• Brief: Please return all lines from the records below that include the string "resolution".

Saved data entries
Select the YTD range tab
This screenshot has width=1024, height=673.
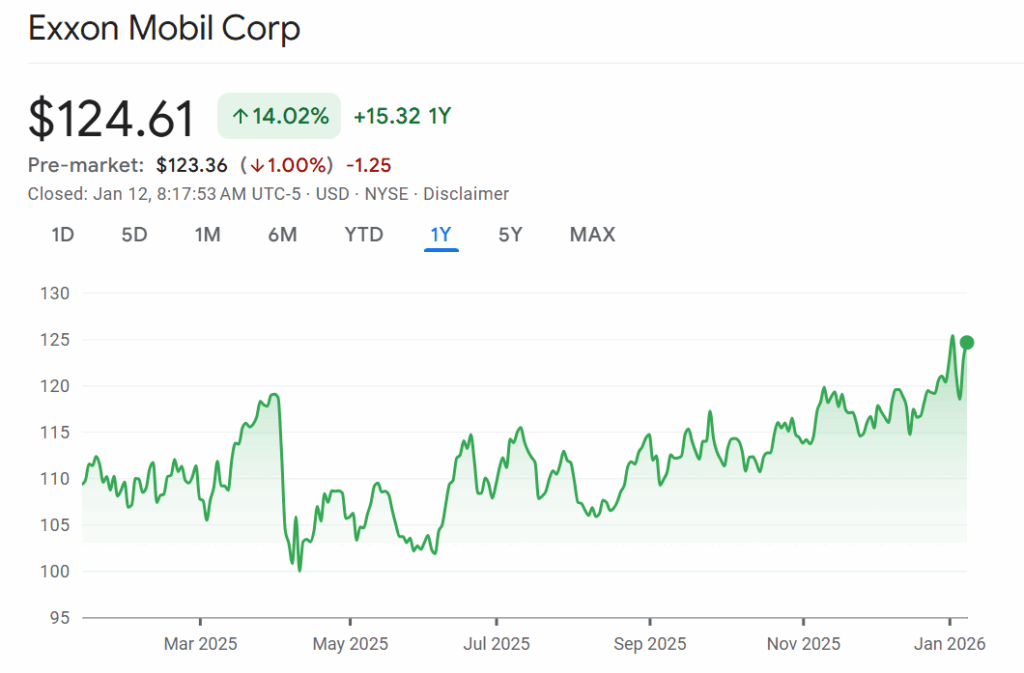[x=363, y=235]
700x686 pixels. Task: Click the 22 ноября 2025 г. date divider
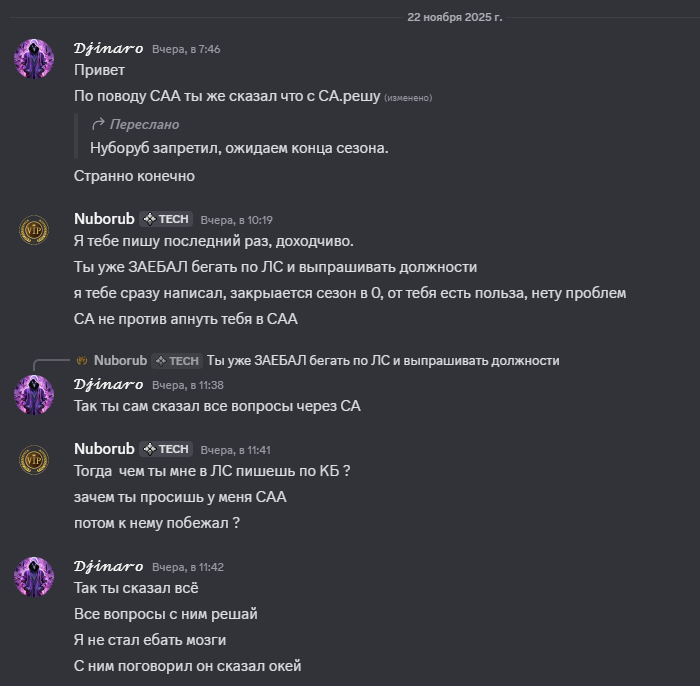point(454,17)
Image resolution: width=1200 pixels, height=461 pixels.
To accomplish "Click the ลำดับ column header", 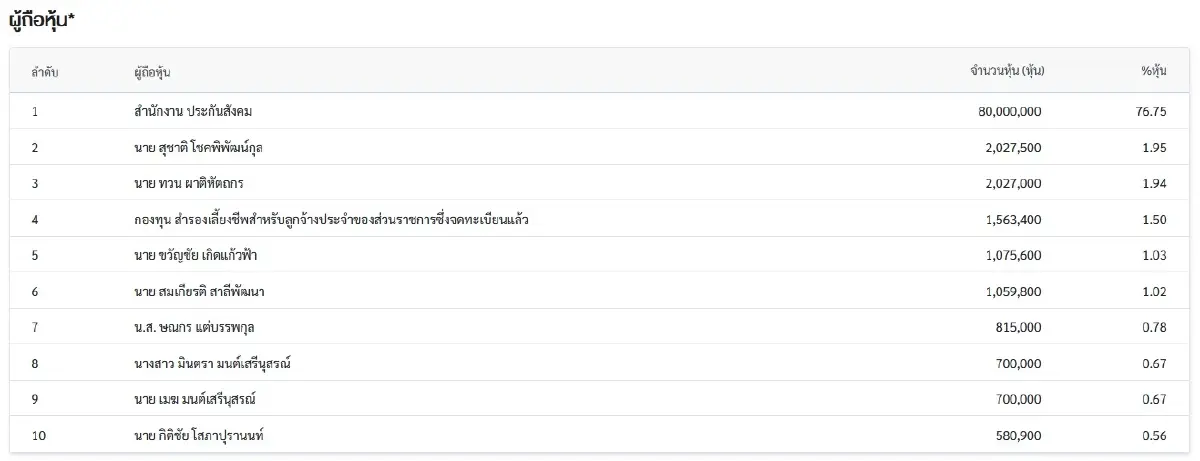I will click(x=42, y=71).
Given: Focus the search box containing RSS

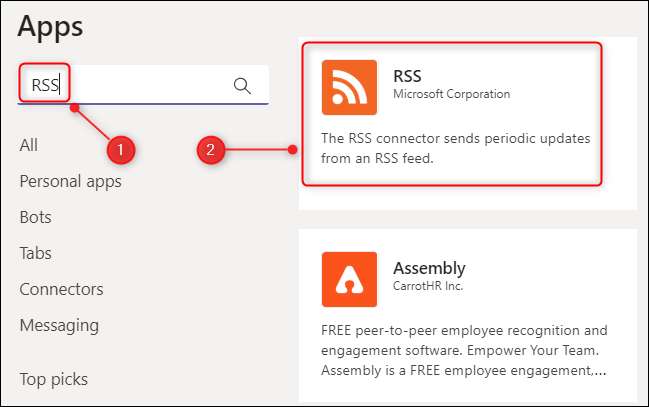Looking at the screenshot, I should point(140,85).
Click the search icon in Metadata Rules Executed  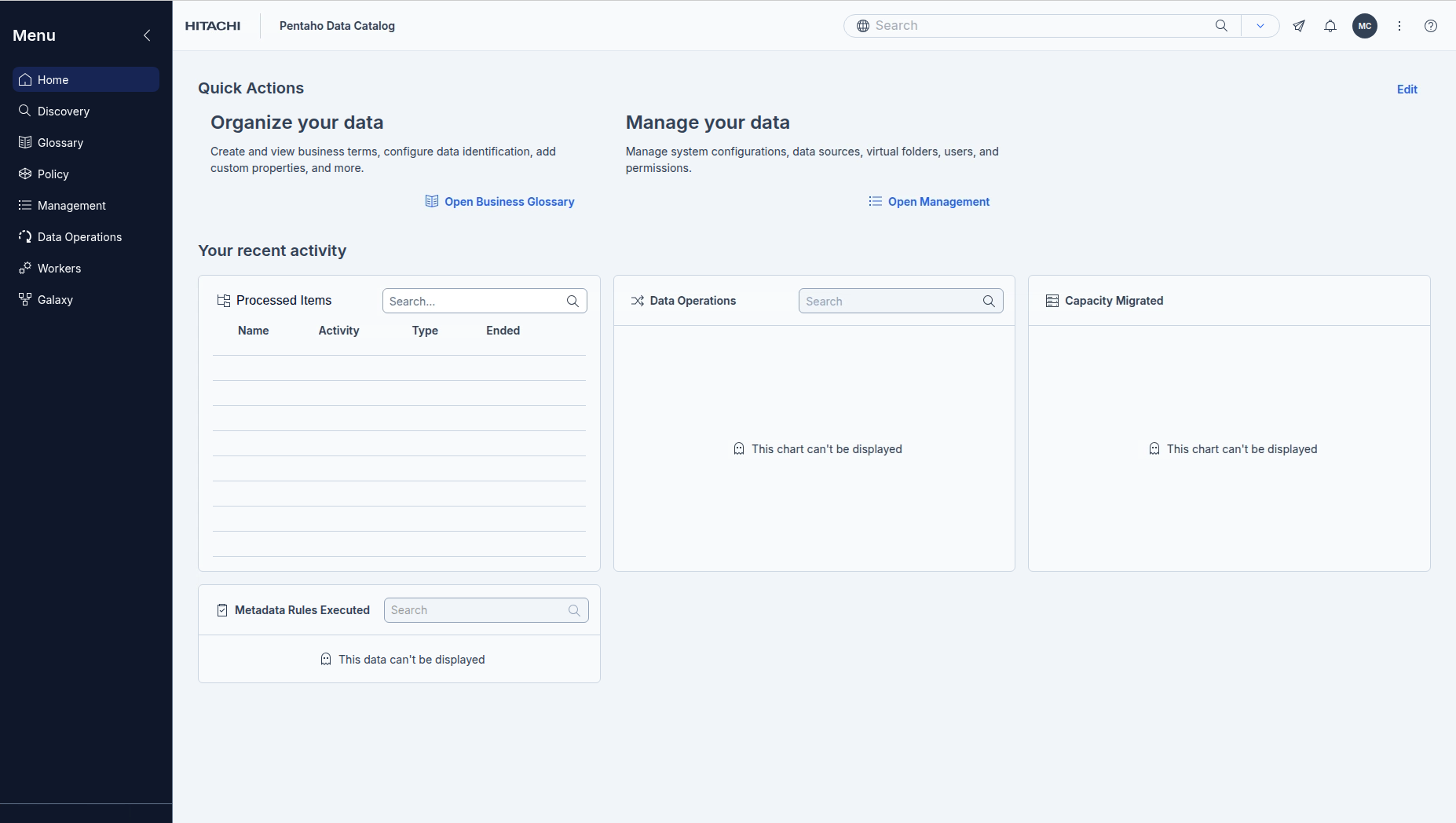(574, 611)
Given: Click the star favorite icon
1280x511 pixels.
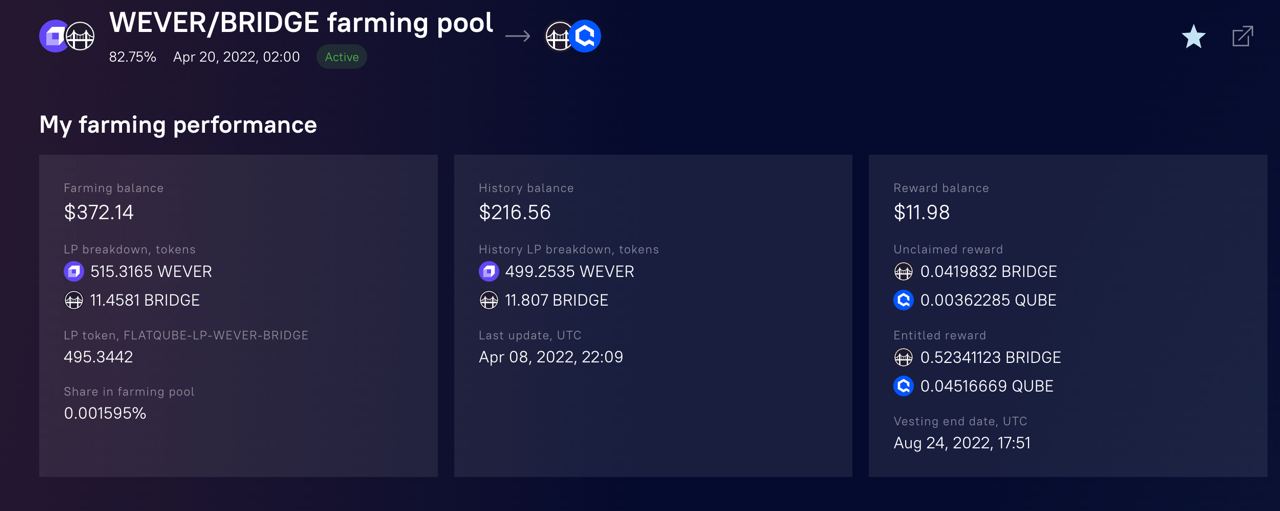Looking at the screenshot, I should pos(1193,38).
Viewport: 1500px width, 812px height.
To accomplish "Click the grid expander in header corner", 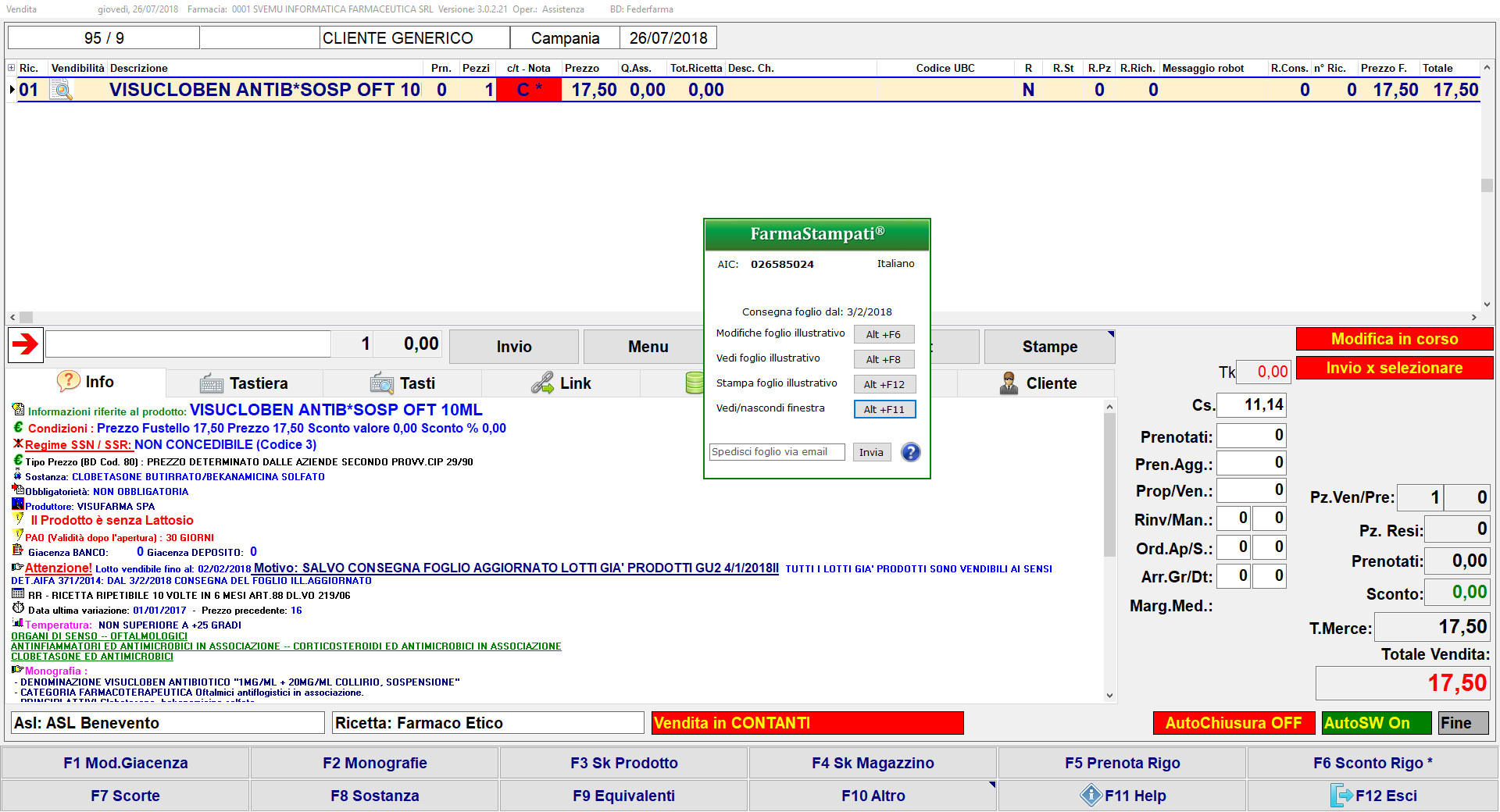I will [11, 68].
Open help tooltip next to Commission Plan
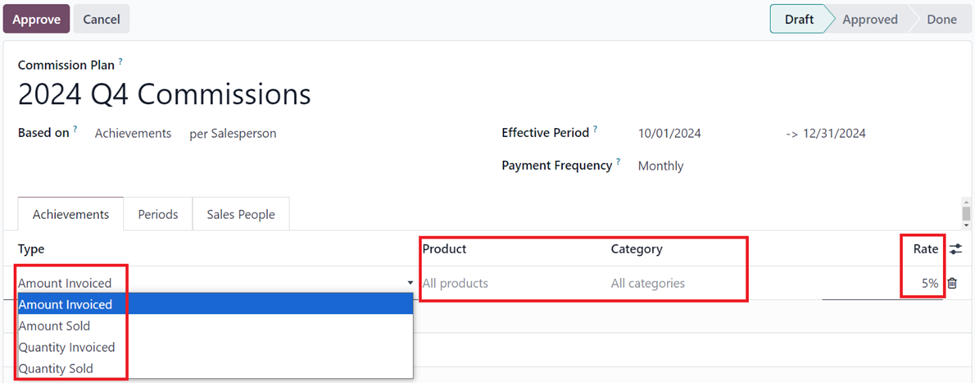This screenshot has height=383, width=975. [x=121, y=62]
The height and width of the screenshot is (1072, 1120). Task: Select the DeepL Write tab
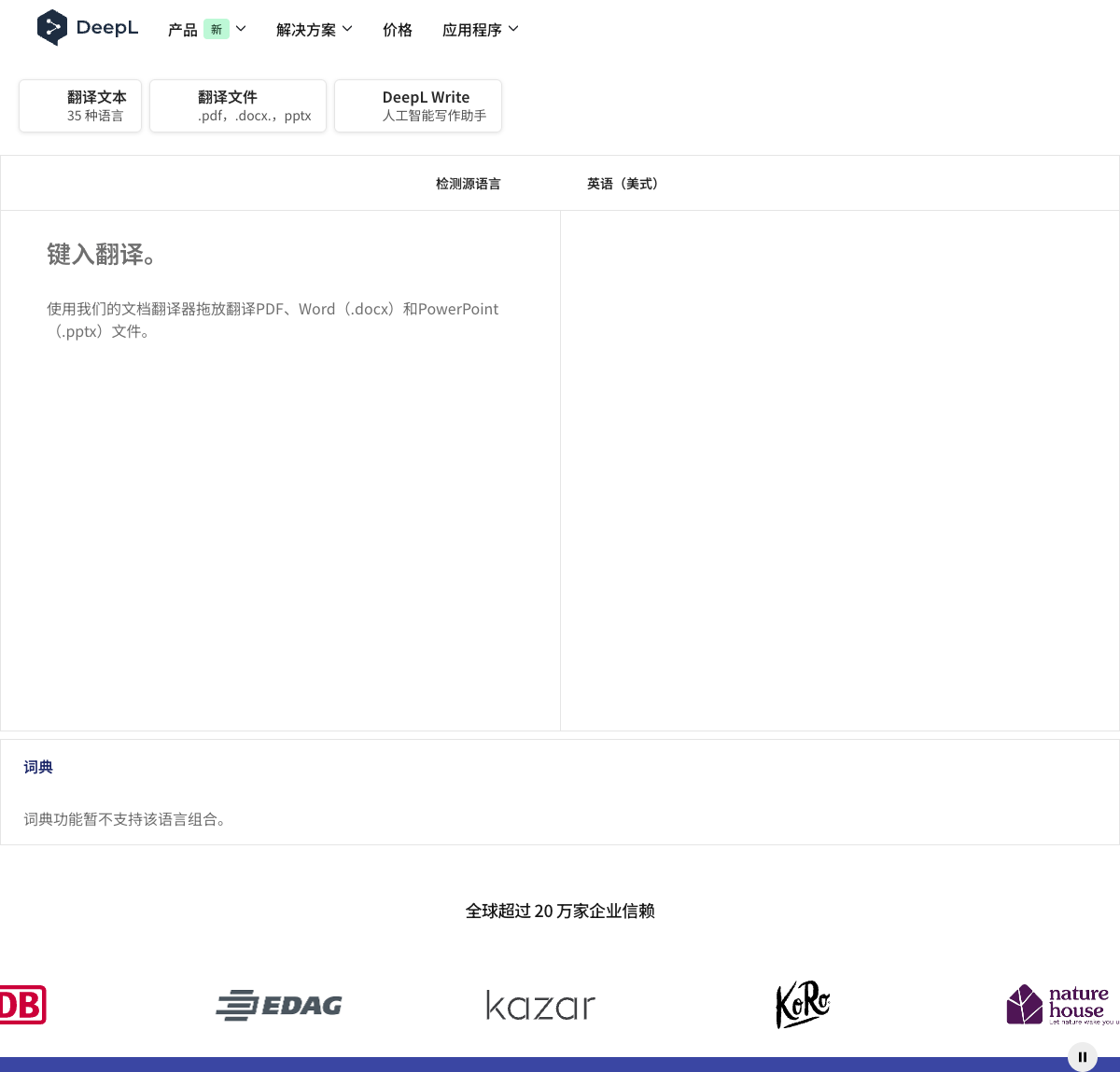pos(417,105)
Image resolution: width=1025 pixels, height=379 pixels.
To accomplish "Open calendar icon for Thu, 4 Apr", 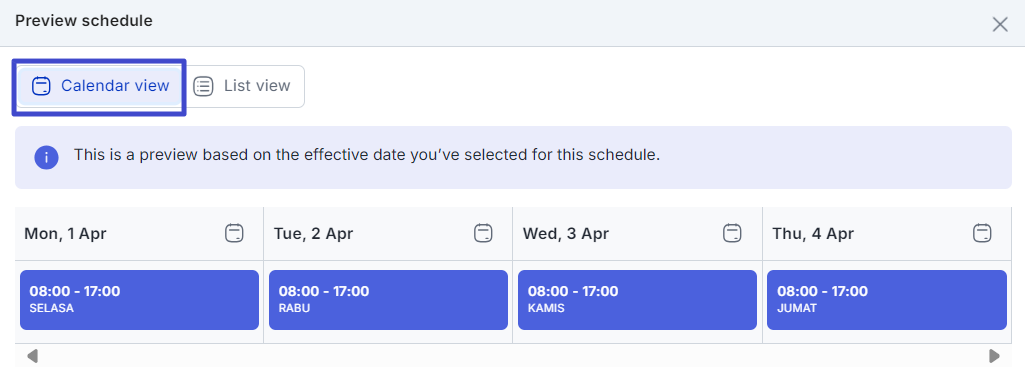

• Task result:
Image resolution: width=1200 pixels, height=461 pixels.
Image resolution: width=1025 pixels, height=379 pixels.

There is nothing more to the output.